Cosa è mancato a Zico? Non dico la vittoria con il Brasile, ma in quanto giocatore che potesse diventare un riferimento ancora più forte ed epocale nella storia del calcio.

Una cassa di risonanza adeguata, forse. Durante la sua epoca la rivalità poteva essere con Platini e Maradona, che avevano intorno a sé un corollario di letteratura e comunicazione degno della loro classe. Zico è sempre stato un ragazzo della porta accanto, non ha mai negato un autografo, si è sposato giovane e non è mai stato sfiorato da storie di gossip. Può darsi che gli sia mancata l’etichetta di poeta maledetto stile Maradona o quella di aristocratico sprezzante stile Platini.

Hai raccontato Zico con la tua solita leggerezza stilistica unita a profondità nelle informazioni. Il giornalismo sportivo italiano a cosa deve guardare per un futuro migliore?

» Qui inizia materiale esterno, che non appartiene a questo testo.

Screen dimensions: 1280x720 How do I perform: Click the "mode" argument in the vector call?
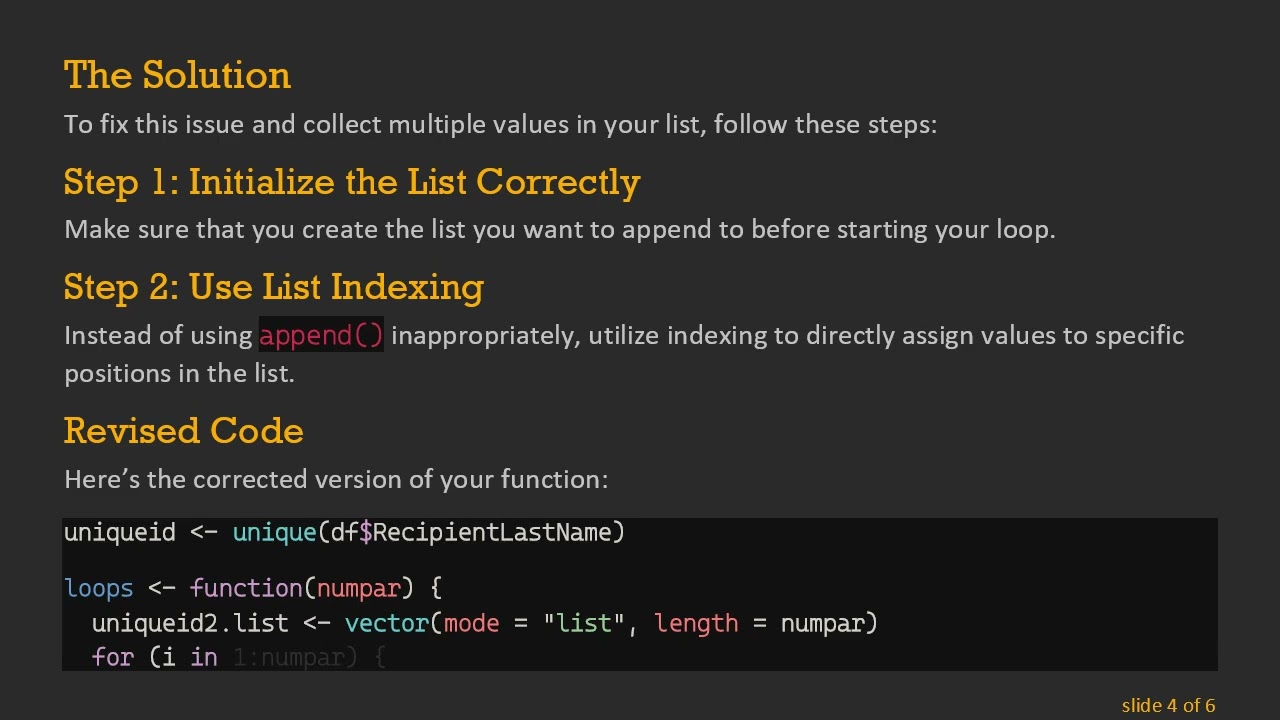(471, 624)
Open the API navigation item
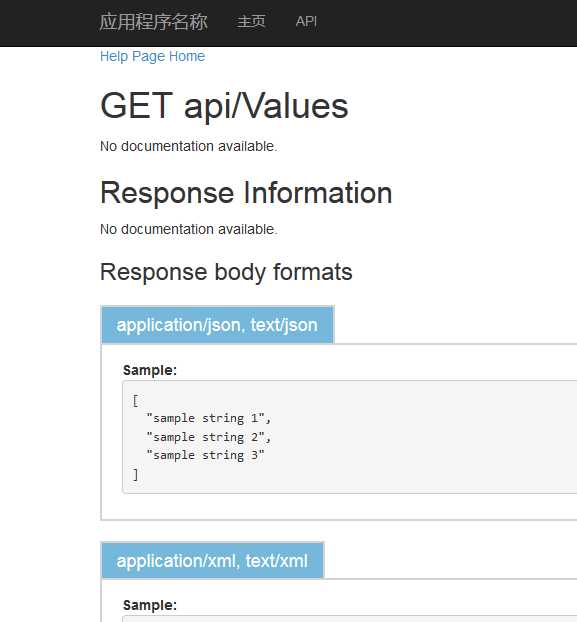The height and width of the screenshot is (622, 577). point(306,21)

Domanda di riserva? Per chi ha lavorato negli anni ’80 e ’90 con la possibilità di trovarsi faccia a faccia con Gullit, Van Basten, Maradona, Falcao, Platini, Giovanni Agnelli, Silvio Berlusconi, Ernesto Pellegrini, Massimo Moratti, Corrado Ferlaino, Lothar Matthaeus eccetera eccetera, il mondo attuale è una specie di prigione. L’idea che calciatori e allenatori possano parlare solo in conferenza stampa con l’eccezione di un’intervista all’anno ottenuta attraverso mesi di carte bollate per gentile concessione dei club, rende tutto molto triste. Essere indicato da Trapattoni con l’indice destro e sentirsi dire: “Ti ho letto oggi, adesso facciamo i conti”, all’epoca poteva essere un momento di brivido, oggi è un ricordo meraviglioso. Il giornalismo di oggi è un’altra cosa, purtroppo utilizza in maniera smodata il “copia e incolla”, ma non è facile uscirne.

Quali sono per te i tre libri di letteratura sportiva da leggere assolutamente?

Tutti quelli delle edizioni inContropiede per definizione. Se però devo scegliere tre di altre case che mi sono piaciuti più di tutti, direi in assoluto “Febbre a 90’” di Nick Hornby. Poi un libro sulle corse di lunga distanza che mi è rimasto nel cuore dalla prima lettura di 30 anni fa: “La sfida di Flanagan” di Tom McNab. E per non far torto a nessuno dei miei amici (Franco Esposito è il mio fratello maggiore e ha scritto 19 libri favolosi), cito uno dei miei maestri, Franco Rossi, con il suo geniale “Perda il migliore”, scritto per Limina e difficile da recuperare ma delizioso dalla prima all’ultima pagina.